Stored data entries:
☆ ☆ ☆ ☆ ☆ ☆ ☆
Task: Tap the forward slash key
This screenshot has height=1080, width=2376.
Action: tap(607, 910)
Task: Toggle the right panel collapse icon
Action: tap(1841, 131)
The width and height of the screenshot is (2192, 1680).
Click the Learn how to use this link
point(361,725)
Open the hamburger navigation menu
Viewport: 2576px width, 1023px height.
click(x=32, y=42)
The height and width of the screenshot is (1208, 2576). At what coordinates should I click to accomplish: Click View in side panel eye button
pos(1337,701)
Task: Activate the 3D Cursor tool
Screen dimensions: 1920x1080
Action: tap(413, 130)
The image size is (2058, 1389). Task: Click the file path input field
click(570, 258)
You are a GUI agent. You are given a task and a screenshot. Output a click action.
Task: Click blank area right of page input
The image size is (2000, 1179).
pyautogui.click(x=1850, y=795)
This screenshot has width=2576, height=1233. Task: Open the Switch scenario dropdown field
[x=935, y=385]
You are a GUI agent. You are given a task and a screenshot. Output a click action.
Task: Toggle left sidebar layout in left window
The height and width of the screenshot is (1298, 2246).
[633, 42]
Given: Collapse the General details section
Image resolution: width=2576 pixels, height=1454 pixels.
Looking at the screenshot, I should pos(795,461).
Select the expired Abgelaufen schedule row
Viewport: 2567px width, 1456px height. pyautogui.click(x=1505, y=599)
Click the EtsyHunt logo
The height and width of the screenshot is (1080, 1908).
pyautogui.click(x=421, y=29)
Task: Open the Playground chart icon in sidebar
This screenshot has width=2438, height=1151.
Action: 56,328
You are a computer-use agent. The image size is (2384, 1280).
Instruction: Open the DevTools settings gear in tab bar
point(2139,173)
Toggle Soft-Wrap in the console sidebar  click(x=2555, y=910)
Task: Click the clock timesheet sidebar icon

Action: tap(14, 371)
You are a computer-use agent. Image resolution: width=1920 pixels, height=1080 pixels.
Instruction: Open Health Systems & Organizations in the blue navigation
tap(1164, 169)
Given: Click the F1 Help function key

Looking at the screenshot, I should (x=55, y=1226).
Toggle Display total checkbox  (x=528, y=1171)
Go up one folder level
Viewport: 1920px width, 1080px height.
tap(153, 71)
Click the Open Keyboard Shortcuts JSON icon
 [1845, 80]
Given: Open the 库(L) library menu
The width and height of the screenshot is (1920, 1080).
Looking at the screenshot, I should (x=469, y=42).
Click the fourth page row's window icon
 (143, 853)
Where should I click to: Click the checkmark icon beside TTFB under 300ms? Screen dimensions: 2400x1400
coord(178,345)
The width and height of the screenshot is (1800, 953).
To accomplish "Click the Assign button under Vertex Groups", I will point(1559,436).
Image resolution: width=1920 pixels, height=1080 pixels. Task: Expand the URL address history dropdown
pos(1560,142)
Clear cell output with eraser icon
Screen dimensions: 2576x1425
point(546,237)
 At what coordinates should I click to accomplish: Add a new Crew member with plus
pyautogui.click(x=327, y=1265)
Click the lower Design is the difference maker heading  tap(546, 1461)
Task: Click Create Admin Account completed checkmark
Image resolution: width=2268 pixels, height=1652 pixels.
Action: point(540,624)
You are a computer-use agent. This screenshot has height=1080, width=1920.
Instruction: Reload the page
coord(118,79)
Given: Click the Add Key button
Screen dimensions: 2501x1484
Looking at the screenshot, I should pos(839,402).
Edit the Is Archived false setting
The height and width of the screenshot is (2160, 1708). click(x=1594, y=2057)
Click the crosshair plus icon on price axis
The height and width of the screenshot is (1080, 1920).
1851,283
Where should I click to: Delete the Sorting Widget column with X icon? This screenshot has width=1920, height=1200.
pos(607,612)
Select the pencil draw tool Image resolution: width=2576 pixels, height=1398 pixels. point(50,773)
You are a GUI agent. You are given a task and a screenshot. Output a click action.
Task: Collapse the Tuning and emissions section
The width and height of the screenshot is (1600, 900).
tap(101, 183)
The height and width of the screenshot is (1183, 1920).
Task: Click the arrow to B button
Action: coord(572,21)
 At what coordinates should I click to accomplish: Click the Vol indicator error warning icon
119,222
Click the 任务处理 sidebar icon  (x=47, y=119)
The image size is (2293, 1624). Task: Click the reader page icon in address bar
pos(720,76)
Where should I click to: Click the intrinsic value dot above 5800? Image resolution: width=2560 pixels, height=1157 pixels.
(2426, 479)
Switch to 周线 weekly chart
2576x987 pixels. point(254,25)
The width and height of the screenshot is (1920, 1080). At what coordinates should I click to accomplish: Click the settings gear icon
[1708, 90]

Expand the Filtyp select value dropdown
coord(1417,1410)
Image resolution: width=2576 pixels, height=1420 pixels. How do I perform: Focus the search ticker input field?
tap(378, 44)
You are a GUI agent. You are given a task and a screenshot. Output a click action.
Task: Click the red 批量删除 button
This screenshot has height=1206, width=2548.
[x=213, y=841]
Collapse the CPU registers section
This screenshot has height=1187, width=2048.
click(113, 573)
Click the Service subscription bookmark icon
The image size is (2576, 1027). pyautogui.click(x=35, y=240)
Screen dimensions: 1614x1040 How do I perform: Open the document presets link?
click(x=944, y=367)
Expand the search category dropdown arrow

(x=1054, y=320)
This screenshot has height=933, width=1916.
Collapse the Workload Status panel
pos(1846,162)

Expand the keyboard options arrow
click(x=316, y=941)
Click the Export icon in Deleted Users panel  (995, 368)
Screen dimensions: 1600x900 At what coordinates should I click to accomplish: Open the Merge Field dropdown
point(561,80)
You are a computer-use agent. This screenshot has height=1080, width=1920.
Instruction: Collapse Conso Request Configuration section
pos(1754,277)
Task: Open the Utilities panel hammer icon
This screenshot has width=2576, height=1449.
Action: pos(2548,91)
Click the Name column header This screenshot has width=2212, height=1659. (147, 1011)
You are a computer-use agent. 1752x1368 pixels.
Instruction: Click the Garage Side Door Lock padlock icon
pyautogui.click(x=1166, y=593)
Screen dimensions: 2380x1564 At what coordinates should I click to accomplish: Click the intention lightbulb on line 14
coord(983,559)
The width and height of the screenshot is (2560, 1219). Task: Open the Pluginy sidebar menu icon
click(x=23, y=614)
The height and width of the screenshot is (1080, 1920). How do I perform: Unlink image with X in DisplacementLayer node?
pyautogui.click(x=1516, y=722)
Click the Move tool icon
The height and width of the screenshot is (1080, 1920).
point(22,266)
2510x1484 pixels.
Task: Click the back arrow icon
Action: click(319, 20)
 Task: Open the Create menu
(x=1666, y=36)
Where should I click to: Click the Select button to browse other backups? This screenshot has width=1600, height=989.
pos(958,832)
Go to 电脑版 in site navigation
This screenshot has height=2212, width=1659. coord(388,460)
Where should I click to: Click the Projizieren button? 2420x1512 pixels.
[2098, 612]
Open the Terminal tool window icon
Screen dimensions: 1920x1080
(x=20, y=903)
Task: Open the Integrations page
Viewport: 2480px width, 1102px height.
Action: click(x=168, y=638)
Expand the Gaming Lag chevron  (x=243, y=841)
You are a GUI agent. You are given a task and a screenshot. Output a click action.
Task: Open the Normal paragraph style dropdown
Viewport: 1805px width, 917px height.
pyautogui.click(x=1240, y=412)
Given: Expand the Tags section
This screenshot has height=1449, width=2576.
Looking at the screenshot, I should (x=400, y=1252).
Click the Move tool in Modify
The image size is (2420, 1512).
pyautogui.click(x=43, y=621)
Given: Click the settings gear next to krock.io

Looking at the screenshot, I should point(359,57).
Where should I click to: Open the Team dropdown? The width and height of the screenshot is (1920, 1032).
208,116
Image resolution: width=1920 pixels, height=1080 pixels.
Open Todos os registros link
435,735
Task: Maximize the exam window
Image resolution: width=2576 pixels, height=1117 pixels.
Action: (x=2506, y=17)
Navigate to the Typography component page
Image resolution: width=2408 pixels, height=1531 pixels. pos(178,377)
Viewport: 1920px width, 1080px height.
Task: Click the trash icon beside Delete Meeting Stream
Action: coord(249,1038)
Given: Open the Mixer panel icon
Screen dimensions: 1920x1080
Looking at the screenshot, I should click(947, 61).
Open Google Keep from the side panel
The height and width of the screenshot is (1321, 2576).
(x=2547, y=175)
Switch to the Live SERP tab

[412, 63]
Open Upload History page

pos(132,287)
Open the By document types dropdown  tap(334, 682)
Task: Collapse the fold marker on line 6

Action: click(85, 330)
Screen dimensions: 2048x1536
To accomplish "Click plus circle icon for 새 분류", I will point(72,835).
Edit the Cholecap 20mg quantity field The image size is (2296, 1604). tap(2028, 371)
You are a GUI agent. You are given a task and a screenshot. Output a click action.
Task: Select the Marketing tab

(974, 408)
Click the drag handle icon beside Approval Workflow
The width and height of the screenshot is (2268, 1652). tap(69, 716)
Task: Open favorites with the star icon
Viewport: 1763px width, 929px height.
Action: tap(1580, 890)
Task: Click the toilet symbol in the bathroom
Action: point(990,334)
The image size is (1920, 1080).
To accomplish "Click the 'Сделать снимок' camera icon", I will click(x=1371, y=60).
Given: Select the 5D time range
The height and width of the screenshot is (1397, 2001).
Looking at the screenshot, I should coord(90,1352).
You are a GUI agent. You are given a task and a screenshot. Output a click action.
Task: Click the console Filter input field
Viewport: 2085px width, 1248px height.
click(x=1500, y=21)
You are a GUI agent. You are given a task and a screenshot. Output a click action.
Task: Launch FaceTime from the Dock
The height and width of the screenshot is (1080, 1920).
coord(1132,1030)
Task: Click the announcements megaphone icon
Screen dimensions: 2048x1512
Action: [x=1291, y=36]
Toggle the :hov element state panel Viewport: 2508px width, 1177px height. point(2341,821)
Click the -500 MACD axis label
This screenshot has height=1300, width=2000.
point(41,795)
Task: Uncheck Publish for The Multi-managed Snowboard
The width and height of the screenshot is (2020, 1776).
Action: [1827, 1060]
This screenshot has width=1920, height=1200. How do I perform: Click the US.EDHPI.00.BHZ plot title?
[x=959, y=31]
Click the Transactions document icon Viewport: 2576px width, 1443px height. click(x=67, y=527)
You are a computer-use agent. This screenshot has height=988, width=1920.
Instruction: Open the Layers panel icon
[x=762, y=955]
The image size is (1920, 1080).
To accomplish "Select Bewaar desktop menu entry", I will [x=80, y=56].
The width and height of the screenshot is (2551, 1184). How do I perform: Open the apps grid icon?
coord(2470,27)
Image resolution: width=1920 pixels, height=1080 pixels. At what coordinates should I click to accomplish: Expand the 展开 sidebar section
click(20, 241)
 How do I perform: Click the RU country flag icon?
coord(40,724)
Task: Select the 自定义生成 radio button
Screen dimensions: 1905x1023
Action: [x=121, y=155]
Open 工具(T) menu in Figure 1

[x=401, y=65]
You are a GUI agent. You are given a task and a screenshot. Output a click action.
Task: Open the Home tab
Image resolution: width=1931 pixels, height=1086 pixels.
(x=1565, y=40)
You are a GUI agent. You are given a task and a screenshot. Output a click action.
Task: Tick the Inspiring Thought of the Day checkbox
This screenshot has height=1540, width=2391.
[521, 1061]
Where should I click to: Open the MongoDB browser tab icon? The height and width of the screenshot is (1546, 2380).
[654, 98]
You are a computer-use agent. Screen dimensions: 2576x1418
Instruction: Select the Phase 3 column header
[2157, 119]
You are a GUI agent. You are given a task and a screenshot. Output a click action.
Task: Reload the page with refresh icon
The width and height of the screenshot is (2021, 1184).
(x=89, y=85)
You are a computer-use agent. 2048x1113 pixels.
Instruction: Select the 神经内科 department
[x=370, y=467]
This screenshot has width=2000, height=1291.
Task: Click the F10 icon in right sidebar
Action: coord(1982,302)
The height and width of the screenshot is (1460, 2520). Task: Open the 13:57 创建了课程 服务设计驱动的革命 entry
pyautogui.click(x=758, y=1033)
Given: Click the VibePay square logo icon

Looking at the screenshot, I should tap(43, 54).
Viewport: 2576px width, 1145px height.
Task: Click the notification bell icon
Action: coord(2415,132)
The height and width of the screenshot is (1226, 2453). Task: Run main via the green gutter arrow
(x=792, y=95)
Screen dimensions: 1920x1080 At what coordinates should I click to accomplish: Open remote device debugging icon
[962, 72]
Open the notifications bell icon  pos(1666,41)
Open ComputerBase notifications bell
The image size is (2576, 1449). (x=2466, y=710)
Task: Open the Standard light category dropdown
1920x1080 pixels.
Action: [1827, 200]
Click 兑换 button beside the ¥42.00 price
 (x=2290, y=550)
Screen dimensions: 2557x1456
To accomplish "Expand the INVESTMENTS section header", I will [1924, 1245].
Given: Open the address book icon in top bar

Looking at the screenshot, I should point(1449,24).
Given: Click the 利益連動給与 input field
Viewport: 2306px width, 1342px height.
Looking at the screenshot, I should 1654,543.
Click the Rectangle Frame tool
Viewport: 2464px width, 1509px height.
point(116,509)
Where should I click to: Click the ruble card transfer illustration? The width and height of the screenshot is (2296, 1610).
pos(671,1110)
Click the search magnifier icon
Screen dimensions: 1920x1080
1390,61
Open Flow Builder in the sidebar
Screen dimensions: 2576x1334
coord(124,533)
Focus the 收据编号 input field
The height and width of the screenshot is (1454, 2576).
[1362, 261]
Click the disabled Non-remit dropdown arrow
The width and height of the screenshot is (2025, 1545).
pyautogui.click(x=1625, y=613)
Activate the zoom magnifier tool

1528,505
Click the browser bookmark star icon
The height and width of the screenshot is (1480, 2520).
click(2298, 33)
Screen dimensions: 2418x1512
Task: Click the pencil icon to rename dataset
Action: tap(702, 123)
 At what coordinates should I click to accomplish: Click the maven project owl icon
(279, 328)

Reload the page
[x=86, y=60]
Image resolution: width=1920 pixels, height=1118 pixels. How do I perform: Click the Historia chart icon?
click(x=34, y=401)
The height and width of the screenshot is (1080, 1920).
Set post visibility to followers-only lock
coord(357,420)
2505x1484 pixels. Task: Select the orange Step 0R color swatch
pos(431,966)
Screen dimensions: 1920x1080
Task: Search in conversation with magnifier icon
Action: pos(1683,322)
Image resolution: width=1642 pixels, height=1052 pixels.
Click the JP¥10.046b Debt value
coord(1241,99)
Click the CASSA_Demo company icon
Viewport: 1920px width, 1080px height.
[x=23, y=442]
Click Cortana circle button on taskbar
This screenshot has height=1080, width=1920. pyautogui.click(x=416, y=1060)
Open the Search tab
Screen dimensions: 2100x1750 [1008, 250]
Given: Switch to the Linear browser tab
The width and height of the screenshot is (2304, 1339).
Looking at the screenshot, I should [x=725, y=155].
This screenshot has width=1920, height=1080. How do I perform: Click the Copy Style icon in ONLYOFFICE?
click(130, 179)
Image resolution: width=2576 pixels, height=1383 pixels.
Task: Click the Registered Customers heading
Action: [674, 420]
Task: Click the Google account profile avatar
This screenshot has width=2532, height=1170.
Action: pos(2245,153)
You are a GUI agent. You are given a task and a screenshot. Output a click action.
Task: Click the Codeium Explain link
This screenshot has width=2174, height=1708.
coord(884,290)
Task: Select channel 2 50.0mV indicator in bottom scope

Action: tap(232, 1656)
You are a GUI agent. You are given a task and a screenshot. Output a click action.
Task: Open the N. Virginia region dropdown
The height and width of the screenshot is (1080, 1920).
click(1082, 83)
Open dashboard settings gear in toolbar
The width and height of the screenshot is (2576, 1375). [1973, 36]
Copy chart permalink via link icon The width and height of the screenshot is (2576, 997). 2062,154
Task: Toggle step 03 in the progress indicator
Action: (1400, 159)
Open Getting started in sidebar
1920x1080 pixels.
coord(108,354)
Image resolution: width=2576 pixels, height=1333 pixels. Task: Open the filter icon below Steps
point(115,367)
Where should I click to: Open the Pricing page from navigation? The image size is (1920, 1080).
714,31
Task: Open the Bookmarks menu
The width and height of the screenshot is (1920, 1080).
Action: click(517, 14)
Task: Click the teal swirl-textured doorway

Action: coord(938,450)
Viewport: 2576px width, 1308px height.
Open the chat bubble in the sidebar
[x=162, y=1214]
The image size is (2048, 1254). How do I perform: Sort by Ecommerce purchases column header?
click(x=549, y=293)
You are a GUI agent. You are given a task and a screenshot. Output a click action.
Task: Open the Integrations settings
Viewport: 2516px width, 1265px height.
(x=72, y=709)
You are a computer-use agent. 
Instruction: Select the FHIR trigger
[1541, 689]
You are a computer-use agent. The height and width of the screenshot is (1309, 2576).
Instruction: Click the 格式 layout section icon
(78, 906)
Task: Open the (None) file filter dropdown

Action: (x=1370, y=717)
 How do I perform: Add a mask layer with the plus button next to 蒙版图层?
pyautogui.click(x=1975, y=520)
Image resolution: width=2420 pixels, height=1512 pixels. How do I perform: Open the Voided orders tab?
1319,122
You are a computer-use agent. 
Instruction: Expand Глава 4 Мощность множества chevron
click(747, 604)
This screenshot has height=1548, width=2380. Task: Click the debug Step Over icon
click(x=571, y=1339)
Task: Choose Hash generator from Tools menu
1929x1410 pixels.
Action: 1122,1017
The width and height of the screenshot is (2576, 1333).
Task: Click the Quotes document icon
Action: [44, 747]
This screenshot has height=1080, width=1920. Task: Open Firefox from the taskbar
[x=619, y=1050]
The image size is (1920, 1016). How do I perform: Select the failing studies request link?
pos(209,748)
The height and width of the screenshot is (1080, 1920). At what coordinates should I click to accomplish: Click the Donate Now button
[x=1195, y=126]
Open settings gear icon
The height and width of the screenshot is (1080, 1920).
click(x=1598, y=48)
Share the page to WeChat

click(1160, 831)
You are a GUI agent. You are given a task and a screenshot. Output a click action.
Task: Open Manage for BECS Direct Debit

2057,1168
☆ ☆ ☆ ☆ ☆ ☆ ☆
> _Task brief_
In the records above, locate the lines holding the word "console". Copy each of them.

> _Reply_
Toggle Soft-Wrap in the console sidebar  click(x=2555, y=910)
Task: Click the console Filter input field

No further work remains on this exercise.